A ideia surgiu da antiga síndica de seu condomínio, que começou voluntariamente a plantar. Mas ela se mudou para outra rua. O que eu não sabia, é que quem há mais de dois anos agora cuida das plantas, Terezinha Fátima de Vargas da Rocha, de 60 anos, iniciou a prática pois foi diagnosticada com câncer de mama metástico há 2 anos e meio. Descobriu a doença quando percebeu que sua mama esquerda estava avermelhada. Mas ao contrário de muitos diagnósticos, ela não desistiu. E por conselho do médico, procurou na natureza uma forma de superar os obstáculos e viver feliz. 

Ela que trabalhou por 23 anos num abrigo cuidando de crianças, agora passa boa parte do seu tempo cuidando e plantando mudas voluntariamente nos canteiros de sua rua.
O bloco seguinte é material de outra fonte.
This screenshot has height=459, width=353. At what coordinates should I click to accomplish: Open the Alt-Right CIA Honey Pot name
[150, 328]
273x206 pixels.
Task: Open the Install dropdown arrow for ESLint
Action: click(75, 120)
No abrigo em que trabalhava, havia uma estufa onde as crianças costumavam plantar e ela sempre teve curiosidade pela prática, mas só foi descobrir o amor pelas plantas depois de diagnosticada. “Eu nunca percebia que a rua tinha essas plantas, nem prestava atenção no canto dos pássaros. Depois da doença eu escuto eles cantando desde as 16 horas e venho todos os dias conversar com minhas amigas (plantinhas). As pessoas tão sempre na correria e não percebem as coisas simples da vida”.


A senhora, que mora com o marido e o filho e pensa na possibilidade de escrever um livro sobre os obstáculos superados e as mudanças vindas da doença, diz que muita gente passou a conversar com ela pela rua, e que várias vezes recebe mudas de flores dos moradores e conhecidos. Quando questionada sobre a família, contou sobre seu marido: “Às vezes ele diz que eu posso cair dentro do valão, mas me apoia, sabe que eu não vou deixar elas”. O filho a incentiva, e foi quem deu o kit para jardinagem que ela leva diariamente consigo, um presente sem data especial.


Terezinha, que é espírita, diz que também gosta muito de ler livros e ouvir música, mas na hora da tristeza e desânimo, nada supera a alegria que encontra nas plantas. Relata que viu e leu A culpa é das Estrelas, e que seu tipo de câncer é o mesmo da personagem Hazel. O dela resultou na retirada da mama esquerda, e em algumas cirurgias, foi para a cabeça e agora está pelos ossos. Me contou que procura se manter sempre bonita, com suas perucas ou lenços, mas sem se deixar abater: “Quando me falam que eu sofro, eu digo que fiz da doença que era um limão, uma limonada. Aprendi a viver!”

A simpática mulher encontrou nas plantas a sua própria terapia, e cuida delas como suas próprias filhas: “Elas me obedecem às vezes”. Mostra uma a uma com orgulho, cuida, esconde, avisa aos cortadores de grama que tenham cuidado, sabe quando alguém arranca alguma muda e fica inconformada. Por fim, conversa comigo sobre sua família. Se orgulha ao contar que seu filho único em breve inicia o Mestrado em Letras. E antes de se despedir, me diz que vai ficar feliz se eu conseguir mostrar para as pessoas que também sofrem de doenças crônicas, que assim como ela, não devem desistir e procurar viver a vida com toda a intensidade e serem felizes. 
" A doença não existe, tu que coloca ela dentro de ti. "

PS:  O que sobrou de lembrança da conversa foi um pedacinho de manjericão que ela me alcançou para cheirar na mão, essas fotos dela, e muita emoção para segurar por cerca de 40 minutos de conversa.